## Directions for this task
Turn the part of the records that opens with the line containing "You are a computer-use agent. 2212x1659" and closes with the line containing "Action: [x=72, y=678]" into a Markdown table with the columns Row and Entry. Number each line in Row, put its text in Entry, and leave out blank lines.

## Source data
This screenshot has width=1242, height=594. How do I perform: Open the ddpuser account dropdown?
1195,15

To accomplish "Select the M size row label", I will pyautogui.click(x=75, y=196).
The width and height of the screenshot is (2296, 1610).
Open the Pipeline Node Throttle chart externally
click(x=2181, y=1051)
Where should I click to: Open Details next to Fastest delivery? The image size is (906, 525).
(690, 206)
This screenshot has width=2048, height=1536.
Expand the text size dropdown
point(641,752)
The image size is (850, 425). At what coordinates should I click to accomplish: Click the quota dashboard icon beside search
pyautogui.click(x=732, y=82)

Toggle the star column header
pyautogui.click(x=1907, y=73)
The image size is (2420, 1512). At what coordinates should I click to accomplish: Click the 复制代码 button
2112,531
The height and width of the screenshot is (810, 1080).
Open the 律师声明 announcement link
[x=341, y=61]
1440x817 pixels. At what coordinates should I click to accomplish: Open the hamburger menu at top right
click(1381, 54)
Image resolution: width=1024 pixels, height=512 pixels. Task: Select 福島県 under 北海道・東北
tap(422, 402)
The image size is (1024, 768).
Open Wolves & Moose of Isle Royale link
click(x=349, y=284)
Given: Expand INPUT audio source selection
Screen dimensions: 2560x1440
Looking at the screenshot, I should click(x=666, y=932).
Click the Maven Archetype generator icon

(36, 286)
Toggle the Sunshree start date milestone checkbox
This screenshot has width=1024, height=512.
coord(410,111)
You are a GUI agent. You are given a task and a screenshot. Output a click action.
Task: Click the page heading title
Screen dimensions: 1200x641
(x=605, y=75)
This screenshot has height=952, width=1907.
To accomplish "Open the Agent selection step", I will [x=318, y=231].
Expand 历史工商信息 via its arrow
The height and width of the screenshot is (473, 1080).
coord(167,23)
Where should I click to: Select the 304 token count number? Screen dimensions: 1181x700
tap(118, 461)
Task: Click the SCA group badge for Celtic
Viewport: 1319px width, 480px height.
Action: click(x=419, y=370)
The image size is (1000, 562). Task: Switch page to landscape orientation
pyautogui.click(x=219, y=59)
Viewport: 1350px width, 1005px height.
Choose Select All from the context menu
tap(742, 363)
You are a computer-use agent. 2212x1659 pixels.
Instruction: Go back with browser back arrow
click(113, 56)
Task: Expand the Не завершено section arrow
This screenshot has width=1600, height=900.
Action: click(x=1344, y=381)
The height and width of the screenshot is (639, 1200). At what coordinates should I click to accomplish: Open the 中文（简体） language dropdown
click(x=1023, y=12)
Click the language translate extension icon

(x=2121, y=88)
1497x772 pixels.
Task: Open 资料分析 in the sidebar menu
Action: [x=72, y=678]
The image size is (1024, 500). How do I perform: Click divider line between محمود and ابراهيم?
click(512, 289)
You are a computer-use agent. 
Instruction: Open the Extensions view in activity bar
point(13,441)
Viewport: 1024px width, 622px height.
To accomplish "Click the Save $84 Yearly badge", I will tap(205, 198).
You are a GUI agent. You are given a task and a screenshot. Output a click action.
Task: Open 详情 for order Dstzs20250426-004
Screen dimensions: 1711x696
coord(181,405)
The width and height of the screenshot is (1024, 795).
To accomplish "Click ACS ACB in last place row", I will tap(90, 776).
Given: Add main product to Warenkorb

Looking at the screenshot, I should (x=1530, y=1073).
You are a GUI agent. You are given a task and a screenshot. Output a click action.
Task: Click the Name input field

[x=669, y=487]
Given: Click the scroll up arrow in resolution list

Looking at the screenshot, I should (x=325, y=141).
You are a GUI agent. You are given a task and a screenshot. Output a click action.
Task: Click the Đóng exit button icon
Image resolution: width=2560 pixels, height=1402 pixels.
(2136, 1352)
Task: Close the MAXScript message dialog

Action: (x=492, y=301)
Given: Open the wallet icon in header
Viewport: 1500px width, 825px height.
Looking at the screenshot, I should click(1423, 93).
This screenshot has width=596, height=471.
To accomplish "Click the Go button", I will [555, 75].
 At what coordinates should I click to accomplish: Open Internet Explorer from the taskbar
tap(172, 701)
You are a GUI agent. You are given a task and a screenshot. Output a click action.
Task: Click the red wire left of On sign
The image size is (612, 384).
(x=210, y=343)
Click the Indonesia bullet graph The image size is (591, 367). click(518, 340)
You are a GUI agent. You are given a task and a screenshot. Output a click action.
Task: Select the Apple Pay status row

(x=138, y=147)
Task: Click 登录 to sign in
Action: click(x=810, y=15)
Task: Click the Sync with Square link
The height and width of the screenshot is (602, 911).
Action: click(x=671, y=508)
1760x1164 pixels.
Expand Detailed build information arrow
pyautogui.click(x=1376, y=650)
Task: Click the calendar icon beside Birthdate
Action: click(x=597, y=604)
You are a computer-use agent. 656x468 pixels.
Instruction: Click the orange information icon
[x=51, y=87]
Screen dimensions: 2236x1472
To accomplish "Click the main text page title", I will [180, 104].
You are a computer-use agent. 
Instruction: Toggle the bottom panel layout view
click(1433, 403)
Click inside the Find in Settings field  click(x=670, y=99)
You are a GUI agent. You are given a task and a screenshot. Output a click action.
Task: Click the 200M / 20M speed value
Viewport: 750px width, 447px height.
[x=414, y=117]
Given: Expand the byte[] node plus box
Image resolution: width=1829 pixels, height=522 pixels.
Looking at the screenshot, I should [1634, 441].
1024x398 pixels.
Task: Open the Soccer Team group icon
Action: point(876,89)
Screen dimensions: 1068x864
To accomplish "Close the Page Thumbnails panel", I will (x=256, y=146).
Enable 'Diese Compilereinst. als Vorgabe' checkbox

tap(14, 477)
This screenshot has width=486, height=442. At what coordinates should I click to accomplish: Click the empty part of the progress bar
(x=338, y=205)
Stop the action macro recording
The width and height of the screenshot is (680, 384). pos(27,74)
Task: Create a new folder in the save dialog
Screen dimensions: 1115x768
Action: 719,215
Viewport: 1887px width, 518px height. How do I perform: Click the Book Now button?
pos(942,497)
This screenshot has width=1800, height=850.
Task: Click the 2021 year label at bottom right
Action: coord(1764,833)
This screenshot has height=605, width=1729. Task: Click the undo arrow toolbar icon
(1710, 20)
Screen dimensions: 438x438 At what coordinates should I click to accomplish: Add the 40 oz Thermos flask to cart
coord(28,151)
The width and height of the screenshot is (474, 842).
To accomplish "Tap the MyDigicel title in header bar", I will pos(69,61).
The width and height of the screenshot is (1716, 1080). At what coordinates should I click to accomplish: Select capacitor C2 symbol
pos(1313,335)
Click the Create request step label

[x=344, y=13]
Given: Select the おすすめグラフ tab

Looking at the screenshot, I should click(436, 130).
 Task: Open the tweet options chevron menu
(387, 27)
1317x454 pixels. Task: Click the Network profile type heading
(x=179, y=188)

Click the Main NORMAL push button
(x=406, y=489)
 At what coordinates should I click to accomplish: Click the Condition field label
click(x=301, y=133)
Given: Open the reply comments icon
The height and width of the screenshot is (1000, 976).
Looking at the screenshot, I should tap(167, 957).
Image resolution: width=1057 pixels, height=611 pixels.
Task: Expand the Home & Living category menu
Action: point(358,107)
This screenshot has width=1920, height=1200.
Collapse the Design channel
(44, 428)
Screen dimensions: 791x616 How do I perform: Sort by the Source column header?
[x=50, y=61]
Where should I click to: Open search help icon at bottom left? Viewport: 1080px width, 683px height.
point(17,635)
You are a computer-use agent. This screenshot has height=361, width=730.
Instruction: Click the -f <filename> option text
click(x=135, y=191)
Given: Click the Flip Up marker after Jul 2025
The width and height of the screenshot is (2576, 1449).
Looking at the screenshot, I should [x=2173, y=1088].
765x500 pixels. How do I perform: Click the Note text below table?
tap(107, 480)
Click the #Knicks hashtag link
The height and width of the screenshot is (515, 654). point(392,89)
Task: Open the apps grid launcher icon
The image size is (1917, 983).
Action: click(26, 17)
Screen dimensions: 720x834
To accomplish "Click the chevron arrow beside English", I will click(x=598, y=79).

## Full response
| Row | Entry |
|---|---|
| 1 | You are a computer-use agent. 2212x1659 pixels. |
| 2 | Instruction: Go back with browser back arrow |
| 3 | click(113, 56) |
| 4 | Task: Expand the Не завершено section arrow |
| 5 | This screenshot has width=1600, height=900. |
| 6 | Action: click(x=1344, y=381) |
| 7 | The height and width of the screenshot is (639, 1200). At what coordinates should I click to accomplish: Open the 中文（简体） language dropdown |
| 8 | click(x=1023, y=12) |
| 9 | Click the language translate extension icon |
| 10 | (x=2121, y=88) |
| 11 | 1497x772 pixels. |
| 12 | Task: Open 资料分析 in the sidebar menu |
| 13 | Action: [x=72, y=678] |